↓↓↓

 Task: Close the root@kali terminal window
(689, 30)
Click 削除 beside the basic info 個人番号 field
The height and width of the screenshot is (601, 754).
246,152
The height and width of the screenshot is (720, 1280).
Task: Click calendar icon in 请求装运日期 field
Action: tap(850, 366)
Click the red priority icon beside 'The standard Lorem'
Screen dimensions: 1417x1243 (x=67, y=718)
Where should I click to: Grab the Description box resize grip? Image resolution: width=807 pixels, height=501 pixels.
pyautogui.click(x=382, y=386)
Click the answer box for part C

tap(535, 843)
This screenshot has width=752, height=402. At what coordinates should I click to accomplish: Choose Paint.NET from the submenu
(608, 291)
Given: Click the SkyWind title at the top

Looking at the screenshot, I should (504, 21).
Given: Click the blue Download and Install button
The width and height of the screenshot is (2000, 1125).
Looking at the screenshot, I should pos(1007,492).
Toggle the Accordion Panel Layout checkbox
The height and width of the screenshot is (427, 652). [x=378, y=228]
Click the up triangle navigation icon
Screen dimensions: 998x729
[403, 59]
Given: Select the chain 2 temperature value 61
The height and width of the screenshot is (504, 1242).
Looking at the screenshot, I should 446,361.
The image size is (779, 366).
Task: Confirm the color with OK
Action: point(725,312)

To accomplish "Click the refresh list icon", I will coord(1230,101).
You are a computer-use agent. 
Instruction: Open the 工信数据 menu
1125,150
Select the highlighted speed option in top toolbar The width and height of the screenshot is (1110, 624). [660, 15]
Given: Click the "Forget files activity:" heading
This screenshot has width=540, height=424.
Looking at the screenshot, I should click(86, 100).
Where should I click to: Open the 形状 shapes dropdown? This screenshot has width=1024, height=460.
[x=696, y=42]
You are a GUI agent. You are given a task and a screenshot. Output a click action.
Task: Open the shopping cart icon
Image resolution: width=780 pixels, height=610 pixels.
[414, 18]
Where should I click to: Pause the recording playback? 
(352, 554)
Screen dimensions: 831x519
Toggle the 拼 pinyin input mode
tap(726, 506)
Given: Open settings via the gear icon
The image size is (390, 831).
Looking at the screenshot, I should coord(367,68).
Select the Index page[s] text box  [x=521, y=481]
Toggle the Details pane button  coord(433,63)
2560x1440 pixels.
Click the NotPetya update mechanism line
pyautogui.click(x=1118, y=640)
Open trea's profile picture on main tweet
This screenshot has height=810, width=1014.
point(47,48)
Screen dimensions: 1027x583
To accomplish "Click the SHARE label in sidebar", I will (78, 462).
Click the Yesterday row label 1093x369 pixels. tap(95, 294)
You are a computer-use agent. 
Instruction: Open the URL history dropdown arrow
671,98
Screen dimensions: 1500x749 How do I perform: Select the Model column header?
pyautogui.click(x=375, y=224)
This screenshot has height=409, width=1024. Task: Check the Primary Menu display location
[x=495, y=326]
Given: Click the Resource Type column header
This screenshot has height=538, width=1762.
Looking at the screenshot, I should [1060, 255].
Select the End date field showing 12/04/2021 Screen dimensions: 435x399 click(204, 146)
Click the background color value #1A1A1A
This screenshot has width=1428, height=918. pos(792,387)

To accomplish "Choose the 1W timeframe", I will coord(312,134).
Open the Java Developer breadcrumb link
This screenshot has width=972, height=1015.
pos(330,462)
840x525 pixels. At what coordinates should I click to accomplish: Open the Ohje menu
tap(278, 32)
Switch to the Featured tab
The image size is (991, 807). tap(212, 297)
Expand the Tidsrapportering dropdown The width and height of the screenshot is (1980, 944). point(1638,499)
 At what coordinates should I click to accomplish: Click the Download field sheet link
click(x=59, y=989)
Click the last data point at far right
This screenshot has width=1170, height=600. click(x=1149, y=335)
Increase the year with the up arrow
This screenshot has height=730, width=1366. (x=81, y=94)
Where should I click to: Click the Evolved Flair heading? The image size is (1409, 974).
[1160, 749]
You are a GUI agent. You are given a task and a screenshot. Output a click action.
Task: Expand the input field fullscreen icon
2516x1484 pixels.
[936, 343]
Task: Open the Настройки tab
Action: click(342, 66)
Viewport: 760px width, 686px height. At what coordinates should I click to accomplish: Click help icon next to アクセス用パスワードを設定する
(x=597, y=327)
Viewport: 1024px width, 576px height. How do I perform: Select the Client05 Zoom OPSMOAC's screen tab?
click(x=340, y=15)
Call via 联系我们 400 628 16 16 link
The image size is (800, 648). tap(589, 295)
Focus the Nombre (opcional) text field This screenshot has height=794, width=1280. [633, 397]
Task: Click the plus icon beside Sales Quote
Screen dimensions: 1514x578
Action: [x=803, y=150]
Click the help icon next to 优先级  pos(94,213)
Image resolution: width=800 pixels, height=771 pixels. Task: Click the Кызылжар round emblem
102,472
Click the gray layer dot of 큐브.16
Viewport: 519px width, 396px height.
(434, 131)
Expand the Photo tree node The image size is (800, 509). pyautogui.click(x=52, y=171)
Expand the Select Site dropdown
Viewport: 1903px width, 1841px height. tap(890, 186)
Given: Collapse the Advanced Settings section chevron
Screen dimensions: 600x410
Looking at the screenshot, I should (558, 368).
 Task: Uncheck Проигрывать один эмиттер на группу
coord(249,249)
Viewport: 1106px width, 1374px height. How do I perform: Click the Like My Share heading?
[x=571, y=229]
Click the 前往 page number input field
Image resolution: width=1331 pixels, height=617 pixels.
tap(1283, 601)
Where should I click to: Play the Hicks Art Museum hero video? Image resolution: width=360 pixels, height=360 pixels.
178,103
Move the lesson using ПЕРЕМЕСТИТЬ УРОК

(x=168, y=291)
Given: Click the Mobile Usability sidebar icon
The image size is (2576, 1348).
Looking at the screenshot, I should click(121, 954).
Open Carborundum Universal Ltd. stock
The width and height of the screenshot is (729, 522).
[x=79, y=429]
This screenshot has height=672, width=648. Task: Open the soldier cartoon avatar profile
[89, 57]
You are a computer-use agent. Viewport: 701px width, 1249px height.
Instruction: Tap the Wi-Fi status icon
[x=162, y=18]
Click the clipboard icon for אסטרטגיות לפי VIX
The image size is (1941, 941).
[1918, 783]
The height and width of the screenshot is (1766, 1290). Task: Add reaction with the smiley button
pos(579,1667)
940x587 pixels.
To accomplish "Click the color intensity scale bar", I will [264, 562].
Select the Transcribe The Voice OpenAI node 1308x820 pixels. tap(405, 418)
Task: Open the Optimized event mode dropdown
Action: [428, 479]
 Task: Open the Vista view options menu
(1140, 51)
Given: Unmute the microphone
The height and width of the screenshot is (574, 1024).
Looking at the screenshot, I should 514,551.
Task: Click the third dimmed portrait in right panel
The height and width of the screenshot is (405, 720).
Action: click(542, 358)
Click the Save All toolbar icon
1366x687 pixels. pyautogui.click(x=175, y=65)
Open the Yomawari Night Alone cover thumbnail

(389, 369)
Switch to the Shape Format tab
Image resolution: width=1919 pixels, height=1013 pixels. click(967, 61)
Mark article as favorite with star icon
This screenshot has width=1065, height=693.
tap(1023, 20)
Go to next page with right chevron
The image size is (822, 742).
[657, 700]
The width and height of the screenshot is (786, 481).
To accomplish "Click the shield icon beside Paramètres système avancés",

↑↑↑

- _What to produce_:
Repeat the data word for word.

- _Output below_:
 Task: Close the root@kali terminal window
(689, 30)
Click 削除 beside the basic info 個人番号 field
The height and width of the screenshot is (601, 754).
246,152
The height and width of the screenshot is (720, 1280).
Task: Click calendar icon in 请求装运日期 field
Action: tap(850, 366)
Click the red priority icon beside 'The standard Lorem'
Screen dimensions: 1417x1243 (x=67, y=718)
Where should I click to: Grab the Description box resize grip? Image resolution: width=807 pixels, height=501 pixels.
pyautogui.click(x=382, y=386)
Click the answer box for part C

tap(535, 843)
This screenshot has width=752, height=402. At what coordinates should I click to accomplish: Choose Paint.NET from the submenu
(608, 291)
Given: Click the SkyWind title at the top

Looking at the screenshot, I should (504, 21).
Given: Click the blue Download and Install button
The width and height of the screenshot is (2000, 1125).
Looking at the screenshot, I should pos(1007,492).
Toggle the Accordion Panel Layout checkbox
The height and width of the screenshot is (427, 652). [x=378, y=228]
Click the up triangle navigation icon
Screen dimensions: 998x729
[403, 59]
Given: Select the chain 2 temperature value 61
The height and width of the screenshot is (504, 1242).
Looking at the screenshot, I should 446,361.
The image size is (779, 366).
Task: Confirm the color with OK
Action: point(725,312)

To accomplish "Click the refresh list icon", I will coord(1230,101).
You are a computer-use agent. 
Instruction: Open the 工信数据 menu
1125,150
Select the highlighted speed option in top toolbar The width and height of the screenshot is (1110, 624). [660, 15]
Given: Click the "Forget files activity:" heading
This screenshot has width=540, height=424.
Looking at the screenshot, I should click(86, 100).
Where should I click to: Open the 形状 shapes dropdown? This screenshot has width=1024, height=460.
[x=696, y=42]
You are a GUI agent. You are given a task and a screenshot. Output a click action.
Task: Open the shopping cart icon
Image resolution: width=780 pixels, height=610 pixels.
[414, 18]
Where should I click to: Pause the recording playback? 
(352, 554)
Screen dimensions: 831x519
Toggle the 拼 pinyin input mode
tap(726, 506)
Given: Open settings via the gear icon
The image size is (390, 831).
Looking at the screenshot, I should coord(367,68).
Select the Index page[s] text box  [x=521, y=481]
Toggle the Details pane button  coord(433,63)
2560x1440 pixels.
Click the NotPetya update mechanism line
pyautogui.click(x=1118, y=640)
Open trea's profile picture on main tweet
This screenshot has height=810, width=1014.
point(47,48)
Screen dimensions: 1027x583
To accomplish "Click the SHARE label in sidebar", I will (78, 462).
Click the Yesterday row label 1093x369 pixels. tap(95, 294)
You are a computer-use agent. 
Instruction: Open the URL history dropdown arrow
671,98
Screen dimensions: 1500x749 How do I perform: Select the Model column header?
pyautogui.click(x=375, y=224)
This screenshot has height=409, width=1024. Task: Check the Primary Menu display location
[x=495, y=326]
Given: Click the Resource Type column header
This screenshot has height=538, width=1762.
Looking at the screenshot, I should [1060, 255].
Select the End date field showing 12/04/2021 Screen dimensions: 435x399 click(204, 146)
Click the background color value #1A1A1A
This screenshot has width=1428, height=918. pos(792,387)

To accomplish "Choose the 1W timeframe", I will coord(312,134).
Open the Java Developer breadcrumb link
This screenshot has width=972, height=1015.
pos(330,462)
840x525 pixels. At what coordinates should I click to accomplish: Open the Ohje menu
tap(278, 32)
Switch to the Featured tab
The image size is (991, 807). tap(212, 297)
Expand the Tidsrapportering dropdown The width and height of the screenshot is (1980, 944). point(1638,499)
 At what coordinates should I click to accomplish: Click the Download field sheet link
click(x=59, y=989)
Click the last data point at far right
This screenshot has width=1170, height=600. click(x=1149, y=335)
Increase the year with the up arrow
This screenshot has height=730, width=1366. (x=81, y=94)
Where should I click to: Click the Evolved Flair heading? The image size is (1409, 974).
[1160, 749]
You are a GUI agent. You are given a task and a screenshot. Output a click action.
Task: Expand the input field fullscreen icon
2516x1484 pixels.
[936, 343]
Task: Open the Настройки tab
Action: click(342, 66)
Viewport: 760px width, 686px height. At what coordinates should I click to accomplish: Click help icon next to アクセス用パスワードを設定する
(x=597, y=327)
Viewport: 1024px width, 576px height. How do I perform: Select the Client05 Zoom OPSMOAC's screen tab?
click(x=340, y=15)
Call via 联系我们 400 628 16 16 link
The image size is (800, 648). tap(589, 295)
Focus the Nombre (opcional) text field This screenshot has height=794, width=1280. [633, 397]
Task: Click the plus icon beside Sales Quote
Screen dimensions: 1514x578
Action: [x=803, y=150]
Click the help icon next to 优先级  pos(94,213)
Image resolution: width=800 pixels, height=771 pixels. Task: Click the Кызылжар round emblem
102,472
Click the gray layer dot of 큐브.16
Viewport: 519px width, 396px height.
(434, 131)
Expand the Photo tree node The image size is (800, 509). pyautogui.click(x=52, y=171)
Expand the Select Site dropdown
Viewport: 1903px width, 1841px height. tap(890, 186)
Given: Collapse the Advanced Settings section chevron
Screen dimensions: 600x410
Looking at the screenshot, I should (558, 368).
 Task: Uncheck Проигрывать один эмиттер на группу
coord(249,249)
Viewport: 1106px width, 1374px height. How do I perform: Click the Like My Share heading?
[x=571, y=229]
Click the 前往 page number input field
Image resolution: width=1331 pixels, height=617 pixels.
tap(1283, 601)
Where should I click to: Play the Hicks Art Museum hero video? Image resolution: width=360 pixels, height=360 pixels.
178,103
Move the lesson using ПЕРЕМЕСТИТЬ УРОК

(x=168, y=291)
Given: Click the Mobile Usability sidebar icon
The image size is (2576, 1348).
Looking at the screenshot, I should click(121, 954).
Open Carborundum Universal Ltd. stock
The width and height of the screenshot is (729, 522).
[x=79, y=429]
This screenshot has height=672, width=648. Task: Open the soldier cartoon avatar profile
[89, 57]
You are a computer-use agent. Viewport: 701px width, 1249px height.
Instruction: Tap the Wi-Fi status icon
[x=162, y=18]
Click the clipboard icon for אסטרטגיות לפי VIX
The image size is (1941, 941).
[1918, 783]
The height and width of the screenshot is (1766, 1290). Task: Add reaction with the smiley button
pos(579,1667)
940x587 pixels.
To accomplish "Click the color intensity scale bar", I will [264, 562].
Select the Transcribe The Voice OpenAI node 1308x820 pixels. tap(405, 418)
Task: Open the Optimized event mode dropdown
Action: [428, 479]
 Task: Open the Vista view options menu
(1140, 51)
Given: Unmute the microphone
The height and width of the screenshot is (574, 1024).
Looking at the screenshot, I should 514,551.
Task: Click the third dimmed portrait in right panel
The height and width of the screenshot is (405, 720).
Action: click(542, 358)
Click the Save All toolbar icon
1366x687 pixels. pyautogui.click(x=175, y=65)
Open the Yomawari Night Alone cover thumbnail

(389, 369)
Switch to the Shape Format tab
Image resolution: width=1919 pixels, height=1013 pixels. click(967, 61)
Mark article as favorite with star icon
This screenshot has width=1065, height=693.
tap(1023, 20)
Go to next page with right chevron
The image size is (822, 742).
[657, 700]
The width and height of the screenshot is (786, 481).
To accomplish "Click the shield icon beside Paramètres système avancés",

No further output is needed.